Tugas yang Dikerjakan:
**1.** Tuliskan kembali tanpa perubahan bagian kutipan tentang pengalaman sebagai orang Cina, dari "Pengalaman masa kecil" sampai dengan "pesan Ayah dulu.", termasuk kata-kata penutup itu.
**2.** Tulis lanjutan kutipan tentang pengalaman sebagai orang Cina, dimulai tepat setelah kalimat terakhirnya.

Kutipan yang Diberikan:
********
Saya terlahir dengan dua jenis nama, nama Indonesia dan nama Cina dengan tiga suku kata, dengan marga keluarga sebagai suku kata pertama. Identitas ini datang bersamaan dengan lahirnya saya di dunia, tanpa perlu ada justifikasi dari rumah sakit bersalin sekalipun tentang “keturunan apa saya”.
Terlahir sebagai orang Cina, saya tidak pernah merasa berbeda atau dibedakan. Waktu kecil, teman-teman saya adalah orang Melayu, orang Dayak. Mereka adalah teman-teman berwarna kulit gelap dengan deretan gigi putih rapi yang selalu membuat saya iri. Mereka yang selalu menemani saya bermain di gang kecil di depan rumah saya, yang mengarah ke Sungai Kapuas, di Kalimantan Barat. Kami berteman dengan riang gembira, tanpa perlu berkenalan dengan SARA (suku, agama, ras, antargolongan).
Memasuki usia remaja, saya masih hidup bebas tanpa beban sedikit pun dari warna kulit dan bentuk mata saya yang kecil tanpa lipatan. Ayah saya yang punya banyak kawan dari beragam suku selalu meminta saya untuk menyapa teman-temannya dengan sopan kala mereka berkunjung ke rumah, tanpa pesan “kamu harus hati-hati dengan A, B, C”.
Kesadaran saya akan isu bernama SARA pertama kali muncul ketika kerusuhan antarsuku pecah di Kalimantan, saat saya berusia 13 tahun. Tumbuh besar dengan terlibat di organisasi agama yang juga sangat multietnik dan multikultur, saya dikirim untuk mengikuti kegiatan salah satu lembaga swadaya masyarakat yang melaksanakan kegiatan anak-anak setelah kerusuhan. Selain sebagai bagian dari penyembuhan trauma untuk anak-anak, mentor kami kala itu berpesan bahwa “kalian semua adalah bersaudara”. Saya menerima pesan tersebut dengan bahagia, di tengah-tengah kegiatan menari dan menyanyi bersama selama seminggu penuh bersama lebih banyak teman dari suku baru yang saya kenal: Batak, Madura, Sunda, dan lain-lain.
Pengalaman masa kecil saya hingga pesan dari kakak LSM itu, membuat saya tidak pernah mengindahkan perbedaan suku dan agama hingga saya beranjak kuliah dan bekerja. Di mata saya, orang Cina dan Jawa adalah sama. Orang Dayak dan Madura tidak berbeda. Mereka yang berkulit putih atau hitam legam serupa. Sama-sama manusia, sama-sama bisa bekerja, sama-sama memiliki hak dan kewajiban. “Sama-sama makan nasi,” begitu pesan Ayah dulu.
Namun, ketenangan saya justru terusik belakangan ini ketika pesan persatuan dan menghargai perbedaan semakin terus dikumandangkan di negeri ini. Ketika semakin banyak orang pintar bermunculan, ketika informasi semakin mudah disebarluaskan. Bukan misi bersatu dan menghargai yang membuat saya terganggu. Tetapi mereka yang meneriakkan pesan ini dengan lantang bak orang tidak berdosa.
********
Catatan Tersimpan:
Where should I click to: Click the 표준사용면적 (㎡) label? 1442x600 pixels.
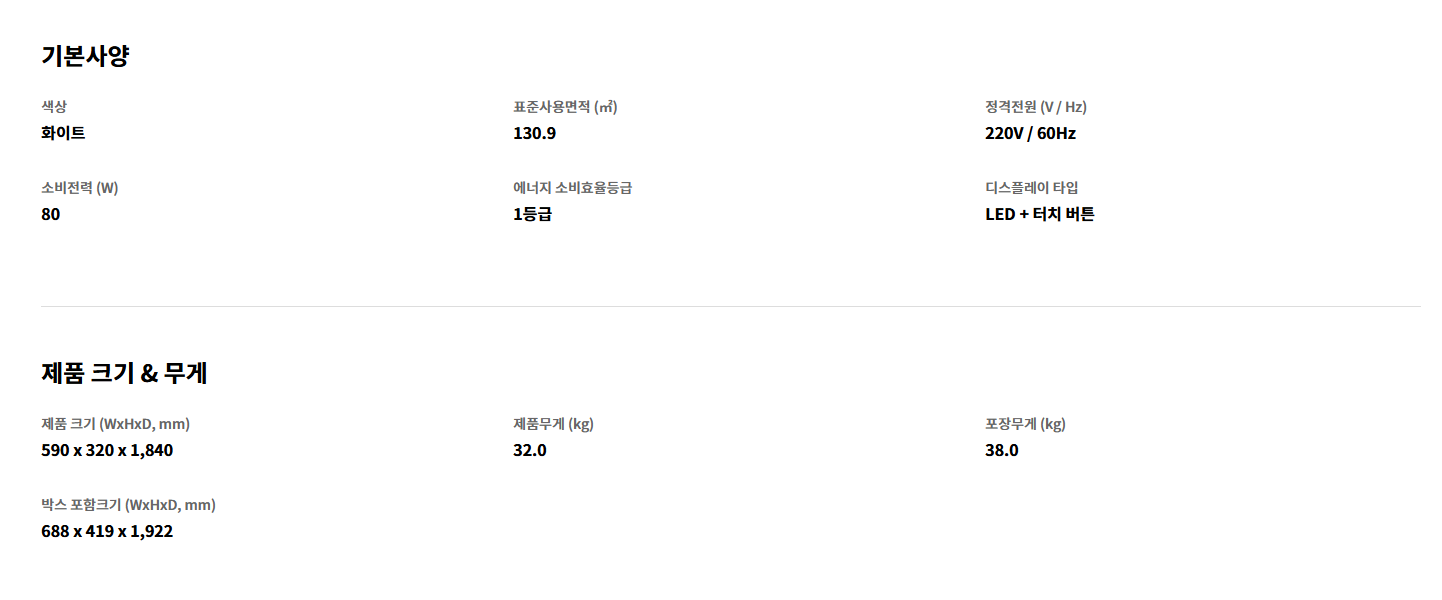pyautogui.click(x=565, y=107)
********
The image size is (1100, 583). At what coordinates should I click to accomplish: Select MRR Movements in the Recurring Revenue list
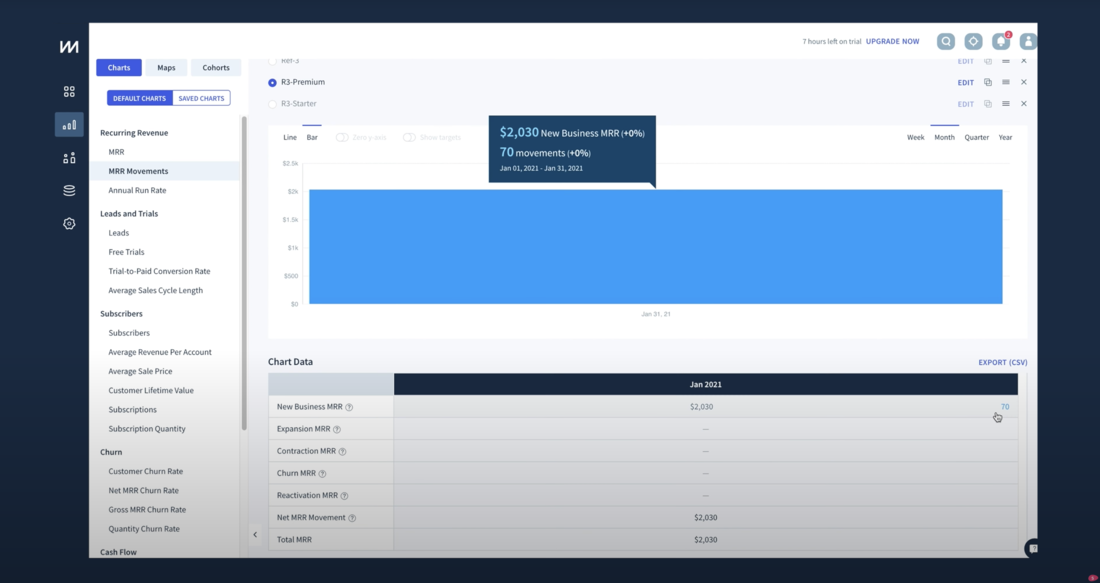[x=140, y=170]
********
Jawaban Berurutan:
**1.**
Pengalaman masa kecil saya hingga pesan dari kakak LSM itu, membuat saya tidak pernah mengindahkan perbedaan suku dan agama hingga saya beranjak kuliah dan bekerja. Di mata saya, orang Cina dan Jawa adalah sama. Orang Dayak dan Madura tidak berbeda. Mereka yang berkulit putih atau hitam legam serupa. Sama-sama manusia, sama-sama bisa bekerja, sama-sama memiliki hak dan kewajiban. “Sama-sama makan nasi,” begitu pesan Ayah dulu.

**2.**
Saat ini, pesan persatuan disampaikan bersanding dengan kata minoritas dan mayoritas. “Minoritas harus dihargai”, “Ayo rangkul kaum minoritas”, dan berbagai pesan harga-menghargai yang entah kenapa bukan malah membuat saya merasa tenang, melainkan merasa tidak aman.
Bagi saya, pesan persatuan ini malah membuat perbedaan di tengah masyarakat semakin besar. Masyarakat semakin “disadarkan” bahwa ada kelompok bernama minoritas yang perlu diselamatkan oleh mereka yang ada dalam kelompok mayoritas. Bayangkan jika pesan ini terus bergulir dan diingatkan kepada anak kecil setiap hari. Apa jadinya seorang anak yang sudah dikenalkan dengan perbedaan sejak kecil? Akankah mereka tumbuh menjadi orang yang sangat menghargai persatuan, atau malah terlalu peka dengan perbedaan? Saya tidak tahu.
Mau tahu apa yang ada di pikiran lingkungan saya yang minoritas saat ini? Takut. Media massa boleh mengobarkan pesan persatuan, media sosial boleh ramai dengan tagar #kitaIndonesia, tapi saya tahu lingkungan saya tidak sepenuhnya termakan oleh pesan tersebut. Mereka ingin percaya, tapi tidak sepenuhnya bisa. Mereka khawatir, ketidakadilan masih sulit diberikan karena status minoritas di negeri yang besar ini. Bayangkan bagaimana adrenalin mereka meningkat pada hari Rabu 17 April, dan Rabu, 22 Mei lalu? Perasaan takut luar biasa berkecamuk di lingkungan sekeliling saya dengan bias masa lalu.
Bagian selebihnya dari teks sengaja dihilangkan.